Though Jodi’s parents didn’t like him, Jodi seemed long past caring what they thought. She was tired of their control. At every turn, she felt that they were on her case. She claimed that she once skipped class in order to study for an exam she thought was more important, and her father found out. After an administrator told him about the unexcused absence, he tracked his daughter down and grounded her until her eighteenth birthday, still three months away.

Jodi made up her mind that she was going to drop out of school when the academic year was over in May. She was already getting a lot of D’s and F’s, and the fun of school was long gone. She may have just gotten tired of trying to fit in, being neither a stoner nor a preppy. She claimed her parents didn’t support her interest in art, the subject she loved the most, and she was sick of fighting with them. She interpreted their strictness as a rejection of her artistic abilities and this became a reason to blame them for her academic failures.

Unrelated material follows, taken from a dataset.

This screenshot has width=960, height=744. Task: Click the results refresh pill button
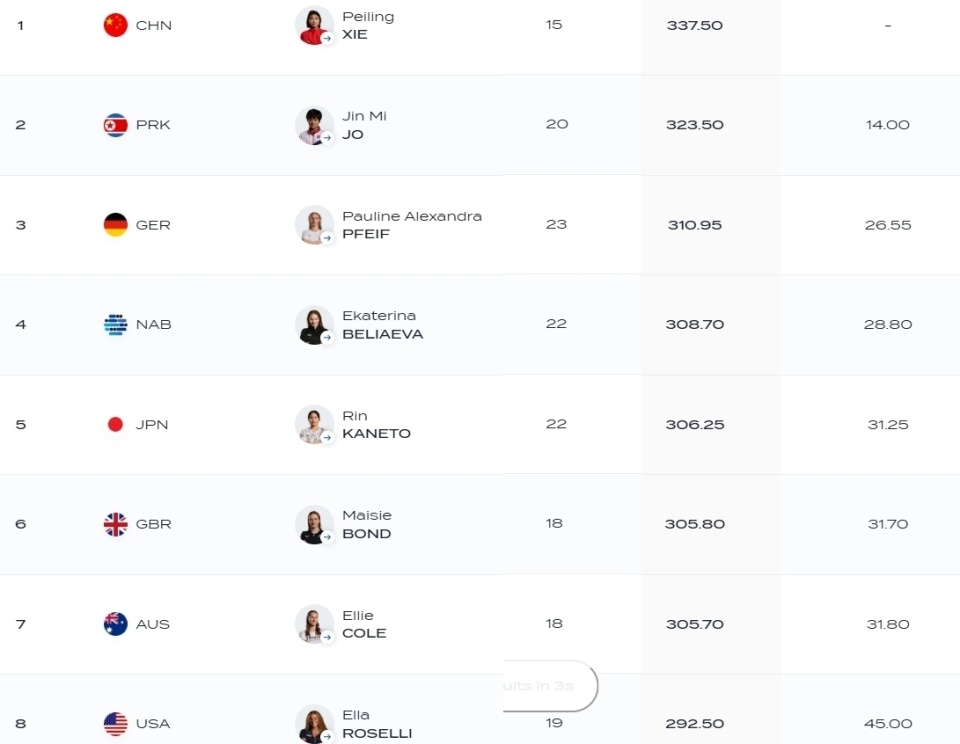coord(549,686)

While most teens act out, Jodi’s behavior already seemed to have diverged into something more serious. Friends say she wasn’t into drugs or alcohol, but rather appeared to have some escalating personality dysfunction. It had started about a year earlier, when she had gone around warning her friends about the Apocalypse and the Second Coming of Jesus Christ. Jodi had been raised as a nondenominational Christian and wasn’t particularly religious, but an older man who frequented her father’s restaurant, where she sometimes waitressed, had done the math and determined that the catastrophic event would occur in September 1997. The idea that Jodi would get invested in this story and take it seriously enough to warn others raised doubts about how grounded in reality she was. To Jodi, the man in the restaurant seemed to be a reliable, valid source of prophecy, as he always carried a dog-eared pocket version of the New Testament and quoted Bible stories with authority. To others he might seem like a nut.

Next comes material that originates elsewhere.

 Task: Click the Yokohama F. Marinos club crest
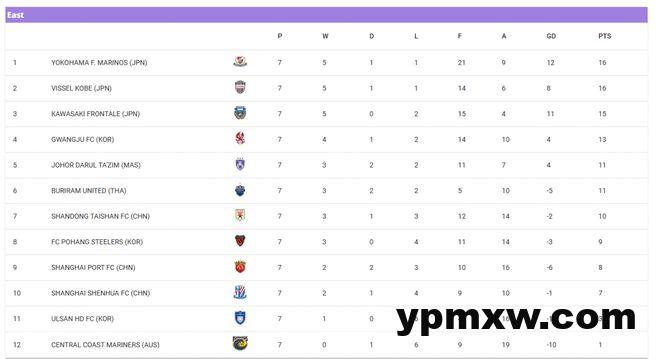pos(240,62)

Perhaps the story gave Jodi the opportunity to drum up some fear and excitement, creating unnecessary drama. At this point, signs were beginning to emerge that Jodi thrived on drama and knew how to create it. Was her willingness to believe fantastical stories a hint of why she would soon develop an uncanny ability to lie with abandon? Whatever Jodi’s relationship with the truth was at that point, the tension with her parents built to a head around age seventeen, just before she decided to move out of the house altogether. One of the unsubstantiated claims of physical abuse that precipitated the move was her father pushing her, causing her to hit her face on a doorpost and lose consciousness, only to wake up to her mother telling her father to be more careful. Jodi would maintain that this final abuse was what pushed her to move out of the house at seventeen and in with Bobby.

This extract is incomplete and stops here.